Y en aquel reino había un castillo. Allí vivía un príncipe, solo, encerrado en su habitación, mirando por la ventana de su habitación la luna creciente. Y el príncipe lloraba, pese a que lo tenía todo y había vivido toda clase de aventuras, sentía que le faltaba algo. Se había enamorado de la Dama de Espuma. Aquella mujer que había visto una vez desvanecerse en el agua del océano, y que se había llevado una parte de él con ella. No sabía cómo explicarlo. Simplemente la necesitaba, pero sabía que no podría llevarla a su castillo. Ella era parte del mar, aparecía y se desvanecía cada vez que el agua chocaba contra las rocas y, sin embargo, aquel príncipe había sido capaz de percibirla y había perdido el juicio por ella. Y ya no veía el sentido a quedarse en su torreón aguardando a verla aparecer, así que cogió su caballo y abandonó su tierra para ir a buscarla.
Llegó a la costa y siguió su camino, hasta llegar a un viejo acantilado.
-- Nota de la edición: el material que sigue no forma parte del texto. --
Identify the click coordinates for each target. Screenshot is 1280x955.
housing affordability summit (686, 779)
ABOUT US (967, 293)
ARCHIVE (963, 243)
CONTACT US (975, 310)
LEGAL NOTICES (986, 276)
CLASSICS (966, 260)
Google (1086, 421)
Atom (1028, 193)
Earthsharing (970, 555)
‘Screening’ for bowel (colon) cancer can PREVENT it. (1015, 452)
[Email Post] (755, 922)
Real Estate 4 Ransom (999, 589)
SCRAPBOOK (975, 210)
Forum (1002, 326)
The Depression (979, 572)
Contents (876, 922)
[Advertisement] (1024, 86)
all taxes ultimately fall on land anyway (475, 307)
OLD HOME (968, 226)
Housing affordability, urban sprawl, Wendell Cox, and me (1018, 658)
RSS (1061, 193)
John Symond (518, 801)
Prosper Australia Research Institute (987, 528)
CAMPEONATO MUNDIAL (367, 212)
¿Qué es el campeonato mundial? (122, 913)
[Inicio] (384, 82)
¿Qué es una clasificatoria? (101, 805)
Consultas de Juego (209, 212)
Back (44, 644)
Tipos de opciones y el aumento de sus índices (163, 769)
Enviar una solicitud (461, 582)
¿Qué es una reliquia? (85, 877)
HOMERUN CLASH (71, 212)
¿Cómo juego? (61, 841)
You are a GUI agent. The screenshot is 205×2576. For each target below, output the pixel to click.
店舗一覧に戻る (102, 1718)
Descendió del caballo y se acercó al borde. Y otra vez vio a la Dama, y de nuevo volvió a desaparecer.
—Me enamoré de vos. ¿Cómo puedo llegar hasta tí?—gritó el príncipe al verla de nuevo.
El viento chocó contra su rostro y creyó sentir cómo ella le besaba. «Salta», creyó oír. Y, sin pensarlo dos veces, se arrojó por el acantilado y su cuerpo se hundió en el fondo. Pero no había ninguna Dama de la Espuma para recibirle.
Hay veces en las que nos dejamos llevar a la locura
y , en ocasiones, esa es nuestra perdición.